(La Nouvelle République)-L’Afrique affiche depuis deux décennies une croissance impressionnante de la connectivité Internet, deux fois plus rapide que la moyenne mondiale, selon un récent rapport de l’Union internationale des télécommunications (UIT). Le taux de croissance annuel moyen depuis 2005 atteint 16,7 %, contre 8 % à l’échelle mondiale. Pourtant, seulement 38 % des Africains étaient connectés en 2024, contre 68 % dans le monde.
Cette progression, bien qu’encourageante, masque de profondes fractures numériques, notamment liées au genre, à l’âge, et à la géographie.
Une fracture numérique de genre persistante
En 2024, 43 % des hommes étaient connectés contre seulement 31 % des femmes sur le continent. Avec un indice de parité de 0,72, l’Afrique reste en deçà de la moyenne mondiale (0,94), malgré une lente amélioration au cours des cinq dernières années.
Les jeunes plus connectés, les aînés à la traîne
L’écart générationnel est également marqué : 53 % des jeunes de 15 à 24 ans utilisent Internet, contre 34 % chez les adultes plus âgés. Cet engouement de la jeunesse constitue un potentiel pour l’avenir, mais appelle à plus d’inclusion intergénérationnelle.
L’urbain connecté, le rural déconnecté
La fracture géographique reste tout aussi préoccupante : 57 % des citadins africains ont accès à Internet, contre seulement 23 % en zone rurale. Un écart de 34 points similaire à la moyenne mondiale, mais qui tend à se résorber dans les pays les mieux connectés.

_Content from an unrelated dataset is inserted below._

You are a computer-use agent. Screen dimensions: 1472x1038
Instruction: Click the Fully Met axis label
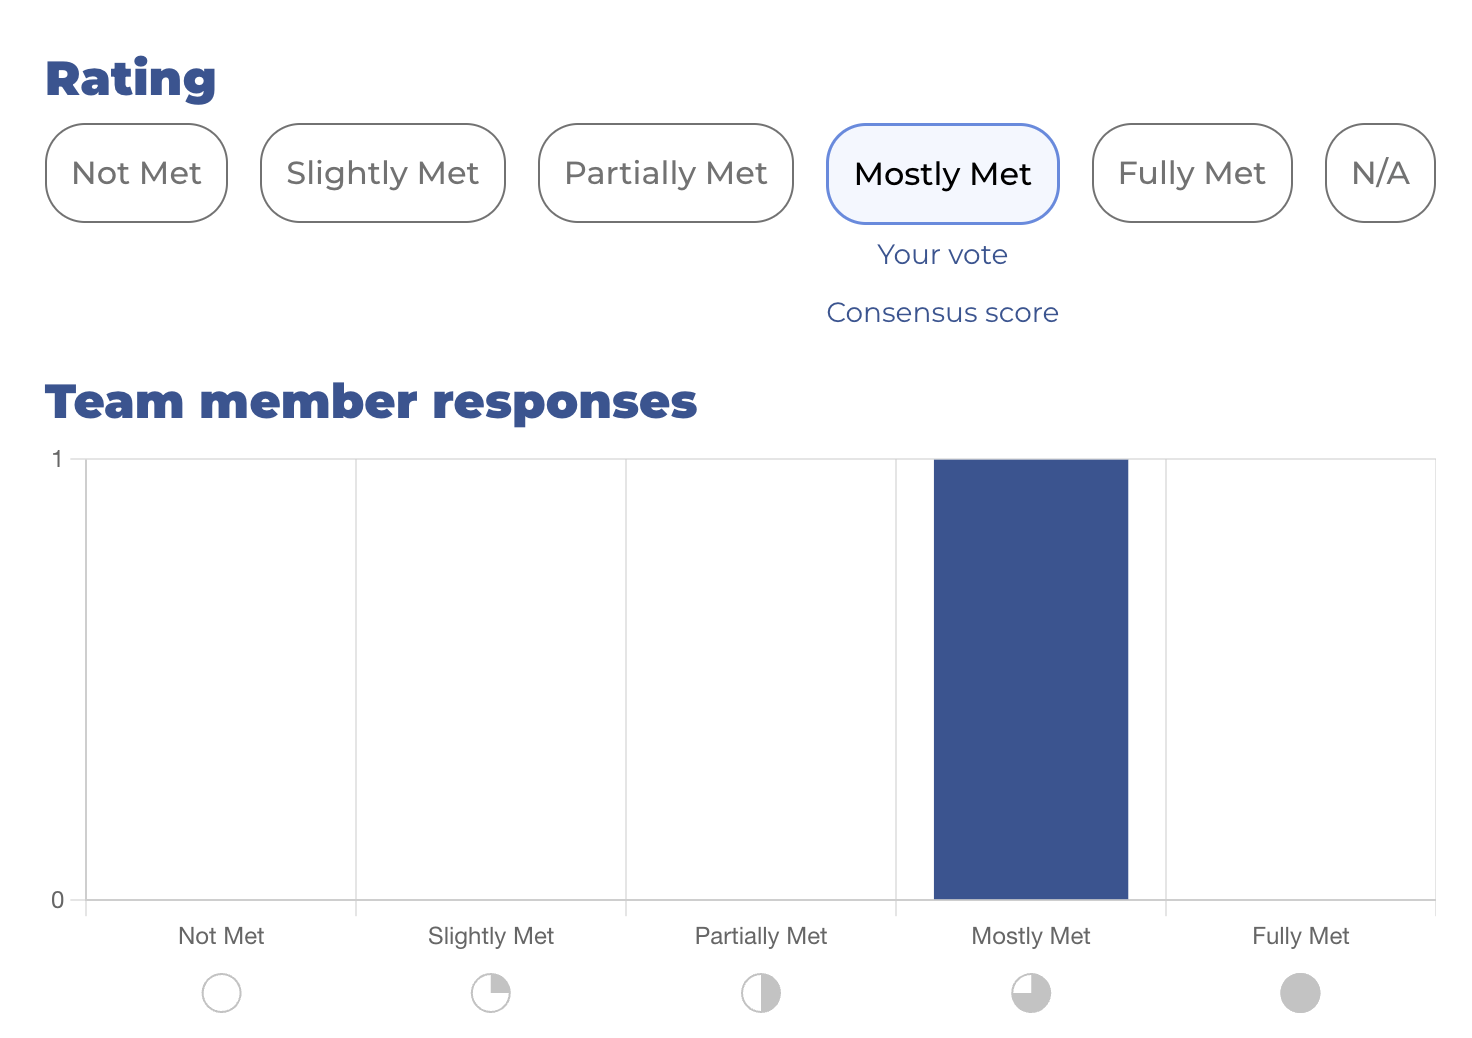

Un appel à des politiques inclusives
L’UIT appelle à une mobilisation concertée des gouvernements, opérateurs et partenaires pour renforcer les infrastructures, notamment en zones rurales, et pour mettre en place des politiques publiques sensibles au genre, à l’âge et aux disparités territoriales.
« Sans inclusion numérique, l’Afrique court le risque d’une marginalisation à grande échelle dans un monde de plus en plus numérisé », alerte le rapport.
Pour que la transformation digitale profite à tous les Africains, l’urgence est à l’action structurelle, au-delà des seuls chiffres de croissance.